■ What is needed: Can you swap "Collapse" for "Expand" in the material, from the line containing "Click the empty first Дополнительно field" through the line containing "Action: point(259,14)", and give those lines again with nothing else altered?

■ Dataset rows:
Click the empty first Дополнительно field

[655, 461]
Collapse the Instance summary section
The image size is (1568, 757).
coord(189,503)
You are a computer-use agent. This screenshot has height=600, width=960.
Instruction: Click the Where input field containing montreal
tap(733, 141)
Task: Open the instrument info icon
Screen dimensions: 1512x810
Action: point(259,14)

...

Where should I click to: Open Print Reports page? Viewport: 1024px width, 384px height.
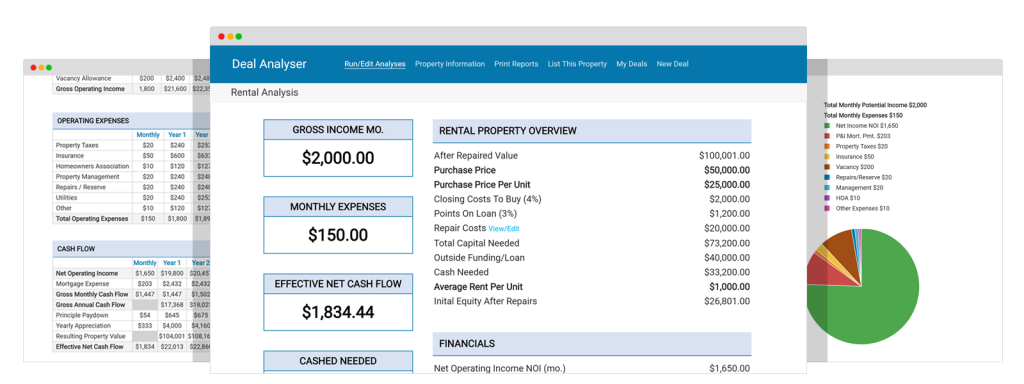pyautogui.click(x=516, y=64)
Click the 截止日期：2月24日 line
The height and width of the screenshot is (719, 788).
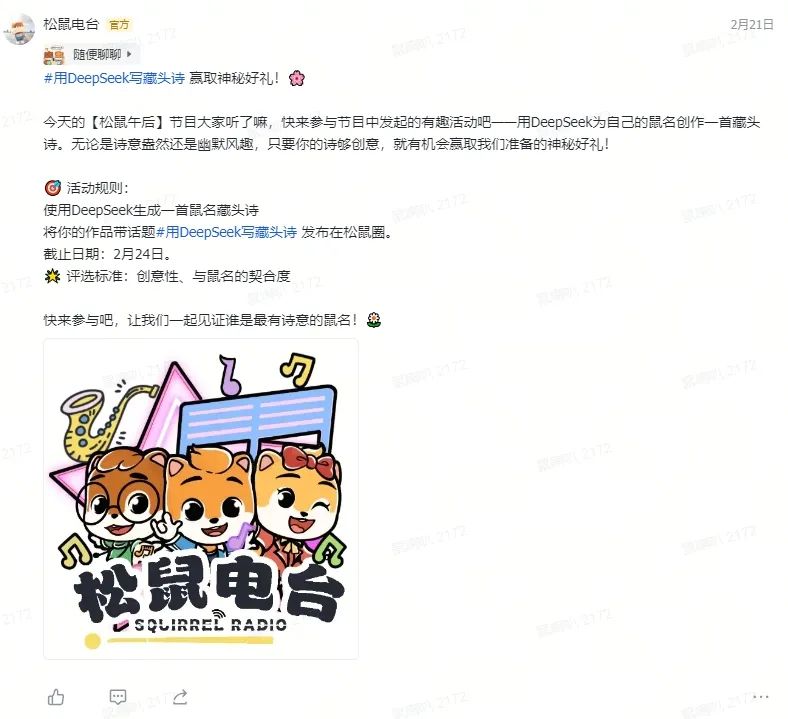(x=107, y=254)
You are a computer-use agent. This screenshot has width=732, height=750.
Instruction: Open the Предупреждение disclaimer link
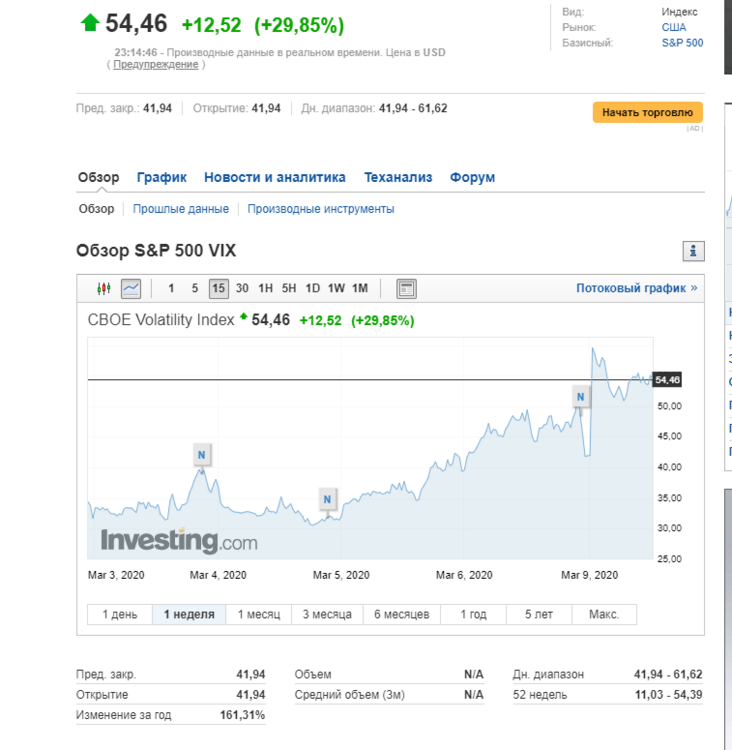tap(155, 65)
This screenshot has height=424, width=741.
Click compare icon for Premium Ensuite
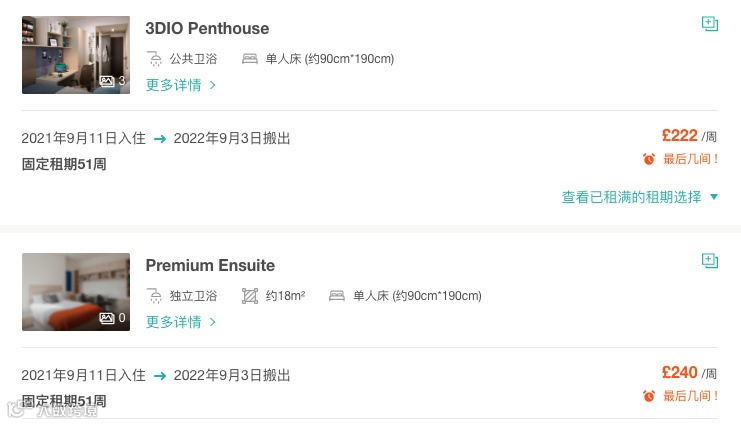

■ Result:
Click the empty first Дополнительно field

[655, 461]
Expand the Instance summary section
The image size is (1568, 757).
coord(189,503)
You are a computer-use agent. This screenshot has height=600, width=960.
Instruction: Click the Where input field containing montreal
tap(733, 141)
Task: Open the instrument info icon
Screen dimensions: 1512x810
Action: point(259,14)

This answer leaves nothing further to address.